Consumers are conditioned to spend only when a store is running a promotion, and retailers that stop that sales cycle risk losing business. Just ask Marks & Spencer.
The British retail chain on Thursday released trading results for the 13 weeks ended July 2, revealing that reduced promotions had an adverse effect on sales in the clothing and home division. Like-for-likes declined 8.9% in the first quarter, resulting in a year-over-year drop of 8.3%.
An early Easter played a part in that sales decline, too. Marks & Spencer said it impacted clothing and home sales growth by 0.8%.
Even a collaboration with “It” girl Alexa Chung hasn’t helped matters. Twenty-four items from the 31-piece Archive collection, released in April, are still available, currently priced online at up to 50 percent off. (By comparison, Chung’s second Madewell line in 2011 was almost sold out within 24 hours.)
“A key part of our recovery plan for clothing and home is lowering prices and reducing promotions. As a result, we ran fewer price promotions while continuing to lower prices to deliver real value to our customers, and moved the summer sale to July. We knew our actions would reduce total sales but we are seeing some encouraging early signs,” said Steve Rowe, the chain’s chief executive since April.

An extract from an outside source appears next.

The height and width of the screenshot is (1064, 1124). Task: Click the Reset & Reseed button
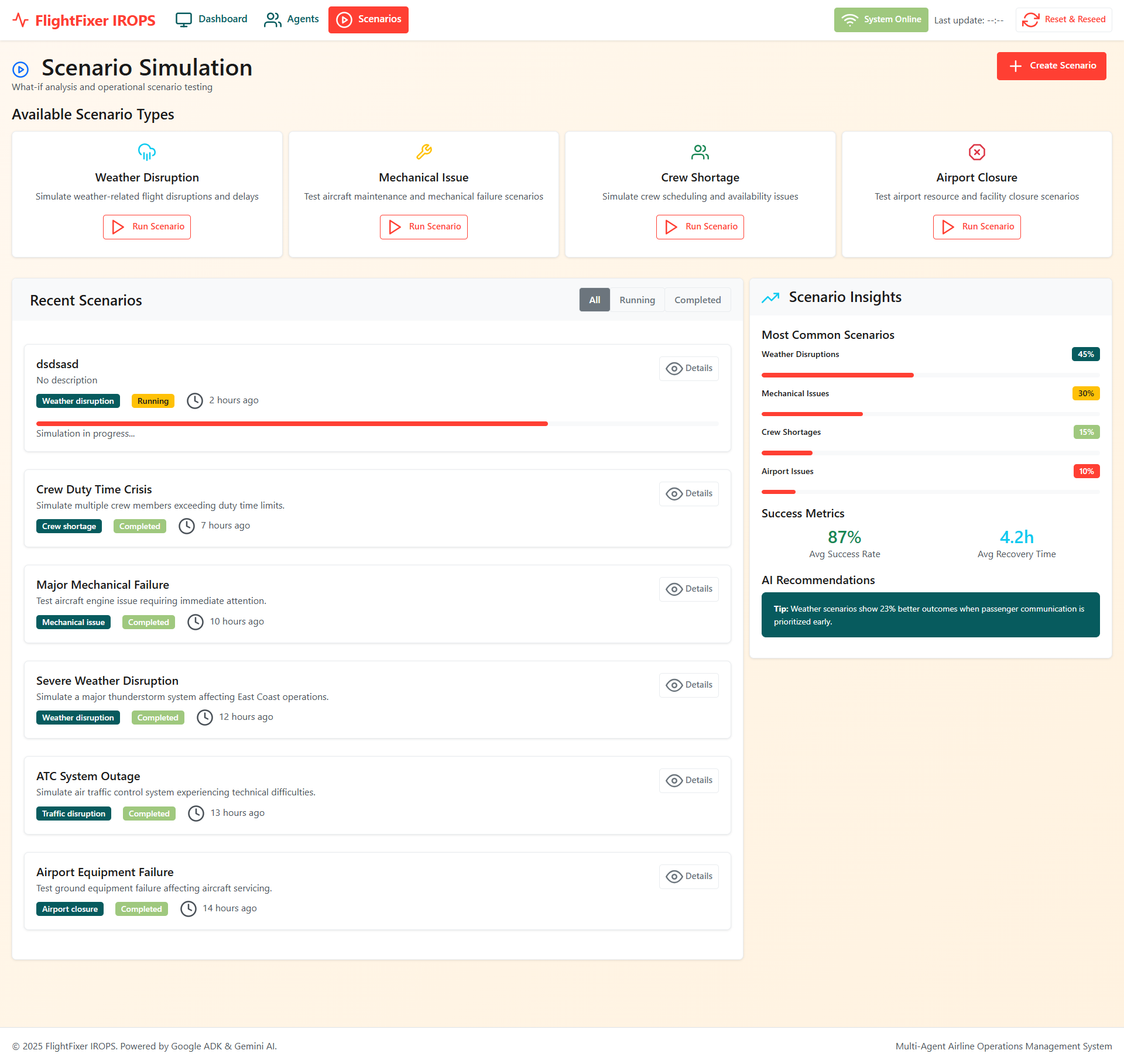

When Rowe took charge he said turning around clothing and home by improving the customer offer was his number one priority. As such, the summer sale began on July 5, two weeks earlier than last year. In addition, the retailer reduced the number of promotional events during the quarter, including just one “cyber day,” down from six last year.
In terms of lowering prices, Marks & Spencer has repriced about 1,000 lines since January and said it’s pleased with early results. For instance, lines repriced in the fourth quarter have seen “strong sales growth,” though the retailer provided no further details.
“Marks and Spencer’s clothing figures are painfully weak and fail to stem the loss of market share to other, more-agile, multichannel competitors,” Richard Lim, chief executive of research consultancy Retail Economics, told the BBC. “Its tireless efforts to revive the struggling clothing business have failed to resonate with its core customer base.”